Este desígnio de Deus, desejo de amor pleno, está inscrito no mais íntimo do nosso ser: o homem procura, deseja e persegue a felicidade em todo o seu agir e, especialmente, em todos os seus desejos e amores. Há já vinte e três séculos que Aristóteles se apercebeu disso, e escreveu, no primeiro capítulo da sua Ética a Nicómaco, que todos os homens estão de acordo em que a felicidade é o bem supremo, em função do qual escolhemos todos os outros (saúde, êxito, honra, dinheiro, prazeres, etc.)[2].

A realidade

Em teoria, qualquer um sabe isto, e poderia dizer: «eu, o que quero, é ser feliz». E, no entanto algo falha, porque com frequência o homem não consegue atingir a felicidade. Talvez tenhamos tido a experiência de olhar as caras das pessoas à nossa volta durante uma viagem de metro ou de autocarro e tenhamos podido descobrir rostos marcados pela tristeza, a angústia e a dor. «Os homens morrem e não são felizes», sentenciava com certo pessimismo um escritor ateu do século XX. E pode acontecer que nos tenhamos perguntado interiormente: «Senhor, que se passa?».
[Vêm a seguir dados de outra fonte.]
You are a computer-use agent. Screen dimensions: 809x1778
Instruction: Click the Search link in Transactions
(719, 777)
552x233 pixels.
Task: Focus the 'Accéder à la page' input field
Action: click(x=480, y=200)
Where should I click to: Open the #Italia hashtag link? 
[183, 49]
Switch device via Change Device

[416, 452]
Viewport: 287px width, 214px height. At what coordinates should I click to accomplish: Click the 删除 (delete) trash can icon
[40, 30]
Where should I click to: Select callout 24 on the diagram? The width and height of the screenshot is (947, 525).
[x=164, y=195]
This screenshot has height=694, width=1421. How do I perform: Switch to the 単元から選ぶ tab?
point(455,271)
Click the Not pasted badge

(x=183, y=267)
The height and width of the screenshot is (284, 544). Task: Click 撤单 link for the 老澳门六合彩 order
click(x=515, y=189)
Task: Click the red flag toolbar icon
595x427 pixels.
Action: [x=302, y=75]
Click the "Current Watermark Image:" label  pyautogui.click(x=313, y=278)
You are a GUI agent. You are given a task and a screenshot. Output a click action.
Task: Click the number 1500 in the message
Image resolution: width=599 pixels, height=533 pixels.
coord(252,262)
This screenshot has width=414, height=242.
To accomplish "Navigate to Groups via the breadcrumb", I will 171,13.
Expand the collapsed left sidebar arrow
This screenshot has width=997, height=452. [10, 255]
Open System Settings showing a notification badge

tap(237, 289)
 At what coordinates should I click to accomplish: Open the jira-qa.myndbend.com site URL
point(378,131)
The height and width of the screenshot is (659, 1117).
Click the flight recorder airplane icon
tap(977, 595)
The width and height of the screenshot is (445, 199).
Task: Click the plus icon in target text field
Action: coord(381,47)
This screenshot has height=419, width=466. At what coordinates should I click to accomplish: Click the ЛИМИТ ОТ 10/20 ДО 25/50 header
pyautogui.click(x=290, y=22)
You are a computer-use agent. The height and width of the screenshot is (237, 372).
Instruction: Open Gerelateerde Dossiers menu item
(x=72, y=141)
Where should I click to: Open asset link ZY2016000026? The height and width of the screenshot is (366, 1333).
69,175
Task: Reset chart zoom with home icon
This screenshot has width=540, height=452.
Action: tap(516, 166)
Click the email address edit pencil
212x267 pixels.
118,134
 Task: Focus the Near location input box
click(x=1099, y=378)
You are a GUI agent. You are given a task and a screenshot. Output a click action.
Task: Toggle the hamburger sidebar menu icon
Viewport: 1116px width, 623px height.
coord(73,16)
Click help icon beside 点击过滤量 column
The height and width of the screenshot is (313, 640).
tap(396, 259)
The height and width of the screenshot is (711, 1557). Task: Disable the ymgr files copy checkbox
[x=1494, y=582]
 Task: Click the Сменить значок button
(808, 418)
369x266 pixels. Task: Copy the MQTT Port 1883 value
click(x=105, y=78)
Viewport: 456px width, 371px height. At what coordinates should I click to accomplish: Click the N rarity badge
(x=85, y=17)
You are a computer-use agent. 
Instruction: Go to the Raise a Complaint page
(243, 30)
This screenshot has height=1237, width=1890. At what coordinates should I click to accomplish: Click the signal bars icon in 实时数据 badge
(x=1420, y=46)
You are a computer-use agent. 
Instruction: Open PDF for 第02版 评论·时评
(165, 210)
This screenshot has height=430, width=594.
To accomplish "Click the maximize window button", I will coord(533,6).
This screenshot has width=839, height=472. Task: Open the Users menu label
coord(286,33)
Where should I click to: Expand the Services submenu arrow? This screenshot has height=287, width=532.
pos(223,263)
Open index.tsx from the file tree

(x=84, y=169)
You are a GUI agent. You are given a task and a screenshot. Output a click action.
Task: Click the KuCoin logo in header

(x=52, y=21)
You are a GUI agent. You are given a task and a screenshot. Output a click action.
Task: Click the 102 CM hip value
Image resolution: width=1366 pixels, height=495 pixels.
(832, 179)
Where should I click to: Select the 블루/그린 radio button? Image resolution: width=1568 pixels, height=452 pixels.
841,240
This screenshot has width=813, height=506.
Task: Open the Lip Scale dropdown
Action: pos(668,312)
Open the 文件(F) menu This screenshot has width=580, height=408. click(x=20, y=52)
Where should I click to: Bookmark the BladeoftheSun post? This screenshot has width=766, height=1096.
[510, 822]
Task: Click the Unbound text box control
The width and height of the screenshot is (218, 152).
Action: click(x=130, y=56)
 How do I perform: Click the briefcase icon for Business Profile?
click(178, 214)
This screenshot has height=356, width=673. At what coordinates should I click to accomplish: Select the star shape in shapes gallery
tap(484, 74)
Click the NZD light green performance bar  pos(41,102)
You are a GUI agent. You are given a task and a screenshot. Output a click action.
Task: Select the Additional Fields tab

O plano da Criação incluía a nossa felicidade, mas algo falhou. Nem sempre conseguimos ser felizes e, frequentemente, talvez por isso mesmo, também não conseguimos fazer felizes os outros. Mais, não raramente causamos sofrimentos uns aos outros, atuando de uma maneira cruel e perversa. Com frequência, temos de dizer: «Senhor, tem piedade do teu povo! Senhor, perdão por tanta crueldade!»[3], como rezava o Papa Francisco durante a visita a Auschwitz-Birkenau na Jornada Mundial da Juventude de 2016. Mais tarde, nessa mesma noite, ao dirigir-se à multidão da janela do Arcebispado, acrescentou: «Estive em Auschwitz, em Birkenau. Quanta dor, quanta crueldade! Mas, é possível que nós os homens, criados à semelhança de Deus, sejamos capazes de fazer estas coisas?».

Que se passa? Porquê há tanta gente que não é feliz? Porquê realidades que prometem tanta felicidade – a amizade, os laços familiares, as relações sociais, as coisas criadas – são às vezes fonte de tanta insatisfação, amargura e tristeza? Como é possível que os homens sejamos capazes de produzir tanto mal? As respostas a estas pungentes e dolorosas perguntas concentram-se numa palavra: pecado.

Inimigo da felicidade

Etimologicamente, a palavra «pecado» provem do latim peccatum, que significa: «delito, falta ou ação culpável». Em grego, a língua do Novo Testamento, «pecado» diz-se hamartia, que significa: «falha da meta, não acertar», e aplicava-se especialmente ao guerreiro que falhasse o alvo com a sua lança. Por último, em hebraico, a palavra comum para «pecado» é jattáʼth, que também significa errar no sentido de não atingir uma meta, caminho, objetivo ou alvo exato.

O plano da Criação incluía a nossa felicidade, mas 'algo' falhou.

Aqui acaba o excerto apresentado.